Personal information
- Full name: Alfred Edwin Newcomb
- Born: 20 November 1873 Market Harborough, Leicestershire, England
- Died: 4 February 1932 (aged 58) Market Harborough, Leicestershire, England
- Batting: Right-handed
- Bowling: Right-arm slow Right-arm fast-medium

Domestic team information
- 1911: Leicestershire

Career statistics
| Competition | First-class |
| Matches | 1 |
| Runs scored | 1 |
| Batting average | 0.50 |
| 100s/50s | –/– |
| Top score | 1 |
| Balls bowled | 156 |
| Wickets | 1 |
| Bowling average | 74.00 |
| 5 wickets in innings | – |
| 10 wickets in match | – |
| Best bowling | 1/26 |
| Catches/stumpings | –/– |
- Source: Cricinfo, 24 January 2013

= Alfred Newcomb =

English cricketer

Alfred Edwin Newcomb (20 November 1873 - 4 February 1932) was an English cricketer. Newcomb was a right-handed batsman who bowled both right-arm slow and right-arm fast-medium. He was born at Market Harborough, Leicestershire.

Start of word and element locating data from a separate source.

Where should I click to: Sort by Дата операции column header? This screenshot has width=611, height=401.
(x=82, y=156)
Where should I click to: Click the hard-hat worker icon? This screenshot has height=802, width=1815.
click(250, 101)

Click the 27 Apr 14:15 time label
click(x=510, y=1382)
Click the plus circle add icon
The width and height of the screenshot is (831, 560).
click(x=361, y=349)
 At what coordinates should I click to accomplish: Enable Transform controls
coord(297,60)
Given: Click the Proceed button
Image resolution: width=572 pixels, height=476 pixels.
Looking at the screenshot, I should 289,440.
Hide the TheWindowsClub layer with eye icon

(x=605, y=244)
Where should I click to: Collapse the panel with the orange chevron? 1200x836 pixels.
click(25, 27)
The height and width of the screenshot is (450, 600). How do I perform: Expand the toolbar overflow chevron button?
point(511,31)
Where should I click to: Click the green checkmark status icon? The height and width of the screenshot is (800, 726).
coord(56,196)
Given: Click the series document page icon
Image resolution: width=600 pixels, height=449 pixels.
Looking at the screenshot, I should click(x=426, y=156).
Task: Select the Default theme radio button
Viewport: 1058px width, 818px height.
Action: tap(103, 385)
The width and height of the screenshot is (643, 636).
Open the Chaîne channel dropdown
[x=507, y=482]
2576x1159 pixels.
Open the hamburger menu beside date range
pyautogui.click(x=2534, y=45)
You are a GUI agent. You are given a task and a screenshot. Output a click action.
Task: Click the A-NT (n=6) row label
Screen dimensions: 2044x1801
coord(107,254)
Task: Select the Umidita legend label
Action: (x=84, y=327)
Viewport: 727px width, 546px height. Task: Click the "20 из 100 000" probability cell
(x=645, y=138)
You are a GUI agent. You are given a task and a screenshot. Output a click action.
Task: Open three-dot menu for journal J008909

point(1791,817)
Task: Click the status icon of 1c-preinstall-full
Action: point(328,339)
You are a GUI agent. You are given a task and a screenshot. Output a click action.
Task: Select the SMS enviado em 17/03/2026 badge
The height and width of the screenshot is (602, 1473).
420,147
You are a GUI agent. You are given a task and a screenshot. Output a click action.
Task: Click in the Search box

Newcomb made a single first-class appearance for Leicestershire against Hampshire in the 1911 County Championship at the United Services Recreation Ground, Portsmouth. In Hampshire's first-innings of 145 all out, Newcomb bowled ten overs which conceded 26 runs, while taking a single wicket, that of Jimmy Stone. In Leicestershire's first-innings of 182 all out, he was run out for a single run. He bowled sixteen wicketless overs in Hampshire's second-innings, which conceded 48 runs. He was again run out in Leicestershire's second-innings, this time for a duck, with Hampshire winning what was his only first-class appearance by 108 runs.

He died at the town of his birth on 4 February 1932.